Prompt » Rewrite all of the lines below with "Dealmart" in place of each "Ruesco", keeping everything else unchanged.

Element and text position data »
◇ ◇ ◇ ◇ ◇
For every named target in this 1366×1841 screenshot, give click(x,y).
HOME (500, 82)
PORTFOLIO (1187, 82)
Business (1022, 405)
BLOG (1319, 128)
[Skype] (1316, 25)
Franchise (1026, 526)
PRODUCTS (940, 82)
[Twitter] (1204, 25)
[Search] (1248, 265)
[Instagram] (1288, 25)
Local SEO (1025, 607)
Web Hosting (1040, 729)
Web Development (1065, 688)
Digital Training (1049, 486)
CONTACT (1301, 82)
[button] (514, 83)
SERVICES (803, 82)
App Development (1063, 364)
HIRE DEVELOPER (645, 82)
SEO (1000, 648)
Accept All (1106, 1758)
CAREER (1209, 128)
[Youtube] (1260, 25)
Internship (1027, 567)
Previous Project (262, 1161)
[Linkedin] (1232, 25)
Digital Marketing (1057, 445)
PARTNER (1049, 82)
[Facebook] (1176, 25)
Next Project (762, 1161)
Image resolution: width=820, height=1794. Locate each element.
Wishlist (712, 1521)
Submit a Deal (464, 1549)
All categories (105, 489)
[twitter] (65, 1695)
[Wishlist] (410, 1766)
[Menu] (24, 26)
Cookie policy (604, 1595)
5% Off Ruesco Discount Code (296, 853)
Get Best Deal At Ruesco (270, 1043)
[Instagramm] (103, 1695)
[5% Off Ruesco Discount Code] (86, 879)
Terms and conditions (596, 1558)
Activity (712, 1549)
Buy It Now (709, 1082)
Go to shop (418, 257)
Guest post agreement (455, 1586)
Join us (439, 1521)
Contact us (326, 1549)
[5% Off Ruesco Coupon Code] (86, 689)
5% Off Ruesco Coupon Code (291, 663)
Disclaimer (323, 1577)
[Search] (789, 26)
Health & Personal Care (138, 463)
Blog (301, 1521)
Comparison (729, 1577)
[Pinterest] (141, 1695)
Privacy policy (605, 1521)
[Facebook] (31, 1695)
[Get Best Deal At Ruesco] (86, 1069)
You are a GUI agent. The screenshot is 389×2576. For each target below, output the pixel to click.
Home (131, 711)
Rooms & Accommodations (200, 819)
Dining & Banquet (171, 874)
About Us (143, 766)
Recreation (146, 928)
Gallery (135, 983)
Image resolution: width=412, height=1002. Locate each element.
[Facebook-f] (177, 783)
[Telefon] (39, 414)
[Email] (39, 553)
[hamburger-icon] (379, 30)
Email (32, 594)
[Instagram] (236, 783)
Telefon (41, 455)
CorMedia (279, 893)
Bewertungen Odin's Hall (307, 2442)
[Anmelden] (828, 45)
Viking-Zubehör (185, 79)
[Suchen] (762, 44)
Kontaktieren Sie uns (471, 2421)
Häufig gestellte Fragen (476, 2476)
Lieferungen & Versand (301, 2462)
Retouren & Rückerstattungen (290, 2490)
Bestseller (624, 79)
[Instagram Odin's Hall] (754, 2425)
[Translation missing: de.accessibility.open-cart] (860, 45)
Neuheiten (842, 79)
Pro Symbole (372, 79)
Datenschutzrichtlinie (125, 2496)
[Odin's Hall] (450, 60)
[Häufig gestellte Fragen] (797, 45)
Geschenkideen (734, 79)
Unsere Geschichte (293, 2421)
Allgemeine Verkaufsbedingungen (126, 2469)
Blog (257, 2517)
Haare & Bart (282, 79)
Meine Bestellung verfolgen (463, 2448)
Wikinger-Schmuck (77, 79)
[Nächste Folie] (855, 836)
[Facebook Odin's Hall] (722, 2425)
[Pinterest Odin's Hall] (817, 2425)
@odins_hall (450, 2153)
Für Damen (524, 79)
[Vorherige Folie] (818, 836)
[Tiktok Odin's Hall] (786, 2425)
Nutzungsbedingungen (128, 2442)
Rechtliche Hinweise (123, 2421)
◇ ◇ ◇ ◇ ◇
Exercise answer »
For every named target in this 1366×1841 screenshot, give click(x,y).
HOME (500, 82)
PORTFOLIO (1187, 82)
Business (1022, 405)
BLOG (1319, 128)
[Skype] (1316, 25)
Franchise (1026, 526)
PRODUCTS (940, 82)
[Twitter] (1204, 25)
[Search] (1248, 265)
[Instagram] (1288, 25)
Local SEO (1025, 607)
Web Hosting (1040, 729)
Web Development (1065, 688)
Digital Training (1049, 486)
CONTACT (1301, 82)
[button] (514, 83)
SERVICES (803, 82)
App Development (1063, 364)
HIRE DEVELOPER (645, 82)
SEO (1000, 648)
Accept All (1106, 1758)
CAREER (1209, 128)
[Youtube] (1260, 25)
Internship (1027, 567)
Previous Project (262, 1161)
[Linkedin] (1232, 25)
Digital Marketing (1057, 445)
PARTNER (1049, 82)
[Facebook] (1176, 25)
Next Project (762, 1161)
Image resolution: width=820, height=1794. Locate each element.
Wishlist (712, 1521)
Submit a Deal (464, 1549)
All categories (105, 489)
[twitter] (65, 1695)
[Wishlist] (410, 1766)
[Menu] (24, 26)
Cookie policy (604, 1595)
5% Off Dealmart Discount Code (296, 853)
Get Best Deal At Dealmart (270, 1043)
[Instagramm] (103, 1695)
[5% Off Dealmart Discount Code] (86, 879)
Terms and conditions (596, 1558)
Activity (712, 1549)
Buy It Now (709, 1082)
Go to shop (418, 257)
Guest post agreement (455, 1586)
Join us (439, 1521)
Contact us (326, 1549)
[5% Off Dealmart Coupon Code] (86, 689)
5% Off Dealmart Coupon Code (291, 663)
Disclaimer (323, 1577)
[Search] (789, 26)
Health & Personal Care (138, 463)
Blog (301, 1521)
Comparison (729, 1577)
[Pinterest] (141, 1695)
Privacy policy (605, 1521)
[Facebook] (31, 1695)
[Get Best Deal At Dealmart] (86, 1069)
You are a GUI agent. The screenshot is 389×2576. For each target below, output the pixel to click.
Home (131, 711)
Rooms & Accommodations (200, 819)
Dining & Banquet (171, 874)
About Us (143, 766)
Recreation (146, 928)
Gallery (135, 983)
Image resolution: width=412, height=1002. Locate each element.
[Facebook-f] (177, 783)
[Telefon] (39, 414)
[Email] (39, 553)
[hamburger-icon] (379, 30)
Email (32, 594)
[Instagram] (236, 783)
Telefon (41, 455)
CorMedia (279, 893)
Bewertungen Odin's Hall (307, 2442)
[Anmelden] (828, 45)
Viking-Zubehör (185, 79)
[Suchen] (762, 44)
Kontaktieren Sie uns (471, 2421)
Häufig gestellte Fragen (476, 2476)
Lieferungen & Versand (301, 2462)
Retouren & Rückerstattungen (290, 2490)
Bestseller (624, 79)
[Instagram Odin's Hall] (754, 2425)
[Translation missing: de.accessibility.open-cart] (860, 45)
Neuheiten (842, 79)
Pro Symbole (372, 79)
Datenschutzrichtlinie (125, 2496)
[Odin's Hall] (450, 60)
[Häufig gestellte Fragen] (797, 45)
Geschenkideen (734, 79)
Unsere Geschichte (293, 2421)
Allgemeine Verkaufsbedingungen (126, 2469)
Blog (257, 2517)
Haare & Bart (282, 79)
Meine Bestellung verfolgen (463, 2448)
Wikinger-Schmuck (77, 79)
[Nächste Folie] (855, 836)
[Facebook Odin's Hall] (722, 2425)
[Pinterest Odin's Hall] (817, 2425)
@odins_hall (450, 2153)
Für Damen (524, 79)
[Vorherige Folie] (818, 836)
[Tiktok Odin's Hall] (786, 2425)
Nutzungsbedingungen (128, 2442)
Rechtliche Hinweise (123, 2421)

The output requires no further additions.